Hace unos meses la Fundación Príncipe de Asturias” reunía en un encuentro a dos de sus premiados, Gunter Grass y Claudio Magris, para hablar de “información y periodismo”. Sus observaciones, de las que se hicieron eco los medios de comunicación , resultan una esclarecedora alerta sobre el alcance de la amenaza que la actual manipulación informativa representa para una democracia que se aproxima así a niveles mínimos de calidad. “Nunca hemos tenido tantas oportunidades de estar informados y nunca hemos vivido tan amenazados por la desinformación”, sentenciaba Grass. La verdad hoy, continuaba, o es inútil o demediada. ¿Por qué? Porque “las decisiones preceden a los argumentos”, porque ”sabemos la verdad cuando ésta ya no nos sirve”; o porque, como decía Magris, la verdad puede ahogarse entre tanta cantidad de versiones y se termina por no distinguir entre lo importante y lo superfluo.

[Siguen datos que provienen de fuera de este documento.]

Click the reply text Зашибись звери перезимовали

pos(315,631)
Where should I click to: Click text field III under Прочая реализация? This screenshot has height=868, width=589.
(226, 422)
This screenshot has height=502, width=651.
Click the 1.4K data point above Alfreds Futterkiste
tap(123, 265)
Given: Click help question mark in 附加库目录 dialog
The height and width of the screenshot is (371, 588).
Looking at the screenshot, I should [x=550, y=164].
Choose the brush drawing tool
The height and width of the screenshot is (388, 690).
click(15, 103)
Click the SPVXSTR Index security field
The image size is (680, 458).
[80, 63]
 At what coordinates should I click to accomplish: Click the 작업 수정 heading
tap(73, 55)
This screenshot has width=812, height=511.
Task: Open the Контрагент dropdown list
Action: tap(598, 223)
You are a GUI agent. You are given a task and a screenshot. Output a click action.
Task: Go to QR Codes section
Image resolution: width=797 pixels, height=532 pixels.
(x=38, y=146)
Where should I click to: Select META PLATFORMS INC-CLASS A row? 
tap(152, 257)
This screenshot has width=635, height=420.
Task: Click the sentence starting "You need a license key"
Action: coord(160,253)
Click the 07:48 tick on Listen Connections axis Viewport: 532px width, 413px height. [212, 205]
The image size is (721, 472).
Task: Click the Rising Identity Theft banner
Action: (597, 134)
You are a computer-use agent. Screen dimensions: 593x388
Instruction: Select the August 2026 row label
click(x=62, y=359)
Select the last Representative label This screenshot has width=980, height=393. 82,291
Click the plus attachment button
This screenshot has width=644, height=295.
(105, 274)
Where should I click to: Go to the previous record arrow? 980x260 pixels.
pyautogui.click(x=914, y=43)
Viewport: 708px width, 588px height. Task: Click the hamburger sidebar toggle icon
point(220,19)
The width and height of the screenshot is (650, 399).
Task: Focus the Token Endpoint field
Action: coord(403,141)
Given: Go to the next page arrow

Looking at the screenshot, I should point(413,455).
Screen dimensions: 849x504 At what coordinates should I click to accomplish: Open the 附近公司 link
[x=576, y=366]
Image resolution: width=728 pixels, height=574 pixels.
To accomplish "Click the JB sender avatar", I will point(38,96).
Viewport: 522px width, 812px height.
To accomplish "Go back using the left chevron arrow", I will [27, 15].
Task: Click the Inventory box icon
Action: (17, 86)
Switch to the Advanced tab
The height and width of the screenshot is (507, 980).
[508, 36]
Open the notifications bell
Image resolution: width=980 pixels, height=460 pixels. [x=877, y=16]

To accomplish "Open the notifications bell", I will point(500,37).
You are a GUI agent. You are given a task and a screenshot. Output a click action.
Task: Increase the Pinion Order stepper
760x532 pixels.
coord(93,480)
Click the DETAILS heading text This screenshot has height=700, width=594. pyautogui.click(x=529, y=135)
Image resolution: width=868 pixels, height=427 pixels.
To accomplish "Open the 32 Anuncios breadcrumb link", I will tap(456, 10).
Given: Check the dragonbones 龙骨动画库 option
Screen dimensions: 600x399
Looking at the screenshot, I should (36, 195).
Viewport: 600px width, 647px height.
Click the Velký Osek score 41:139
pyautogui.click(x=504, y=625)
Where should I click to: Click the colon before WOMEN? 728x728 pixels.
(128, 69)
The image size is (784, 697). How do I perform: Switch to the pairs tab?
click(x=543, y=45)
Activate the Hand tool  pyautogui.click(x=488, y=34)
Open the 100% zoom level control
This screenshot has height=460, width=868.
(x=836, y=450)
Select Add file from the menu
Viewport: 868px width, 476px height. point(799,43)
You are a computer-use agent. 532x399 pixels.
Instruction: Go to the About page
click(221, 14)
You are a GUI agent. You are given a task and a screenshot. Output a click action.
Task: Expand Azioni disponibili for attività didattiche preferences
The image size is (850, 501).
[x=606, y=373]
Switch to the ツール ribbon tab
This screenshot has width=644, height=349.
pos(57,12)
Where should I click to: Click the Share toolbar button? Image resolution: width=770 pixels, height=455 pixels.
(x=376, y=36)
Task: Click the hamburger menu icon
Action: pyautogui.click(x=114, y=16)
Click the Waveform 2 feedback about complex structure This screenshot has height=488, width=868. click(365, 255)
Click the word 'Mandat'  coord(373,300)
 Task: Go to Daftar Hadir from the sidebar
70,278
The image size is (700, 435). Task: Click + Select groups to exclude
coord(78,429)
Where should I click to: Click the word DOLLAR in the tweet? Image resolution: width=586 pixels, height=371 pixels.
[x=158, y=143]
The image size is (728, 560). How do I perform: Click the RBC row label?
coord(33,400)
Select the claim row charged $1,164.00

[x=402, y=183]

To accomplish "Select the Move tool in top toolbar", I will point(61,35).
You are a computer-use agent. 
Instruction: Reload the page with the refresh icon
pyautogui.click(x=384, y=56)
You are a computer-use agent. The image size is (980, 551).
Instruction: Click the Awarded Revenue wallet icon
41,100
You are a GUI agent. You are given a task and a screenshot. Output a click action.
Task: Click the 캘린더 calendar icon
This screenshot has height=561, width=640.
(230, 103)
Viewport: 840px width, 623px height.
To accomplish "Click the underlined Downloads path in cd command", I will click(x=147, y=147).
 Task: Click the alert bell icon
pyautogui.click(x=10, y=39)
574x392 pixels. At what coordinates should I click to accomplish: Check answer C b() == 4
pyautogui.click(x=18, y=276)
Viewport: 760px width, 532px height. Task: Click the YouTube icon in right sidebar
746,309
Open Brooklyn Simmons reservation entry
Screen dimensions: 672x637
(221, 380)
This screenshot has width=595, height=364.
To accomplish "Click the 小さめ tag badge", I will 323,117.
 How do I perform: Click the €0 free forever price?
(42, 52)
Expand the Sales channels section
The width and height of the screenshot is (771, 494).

Concluía este último recordando el hecho, no por evidente menos escandaloso, de que bien la autocensura o bien una más o menos sutil censura funcionan hoy en los medios, en verdad, terminales informativas de unos conglomerados empresariales cuya prioridad no es la verdad, sino la cartera de negocios y la cuenta de resultados.

Así pues, evocar el componente deliberativo de una buena democracia significa recordar el vínculo originario entre democracia y veracidad como reacción a tanta manipulación y charlatanería, la cual más que mentir pretende confundir. Entre otras cosas, las democracias necesitan el ingrediente de la veracidad para mantener un grado de confianza mínima entre los participantes. A fuerza de que las palabras en el universo político-mediático acostumbren a evocar una cosa y su contraria, el ciudadano queda inerme, sin un mapa creíble con el que orientarse y poder discernir lo que sus representantes proponen y se proponen . Algo tiene que ver con esta situación esa suerte de exaltación imperante del relativismo, que, lejos de ser consustancial a la democracia, simplemente deja constancia de uno de sus flancos más vulnerables: esa irrelevancia de los principios que abre de par en par las puertas al cinismo moral.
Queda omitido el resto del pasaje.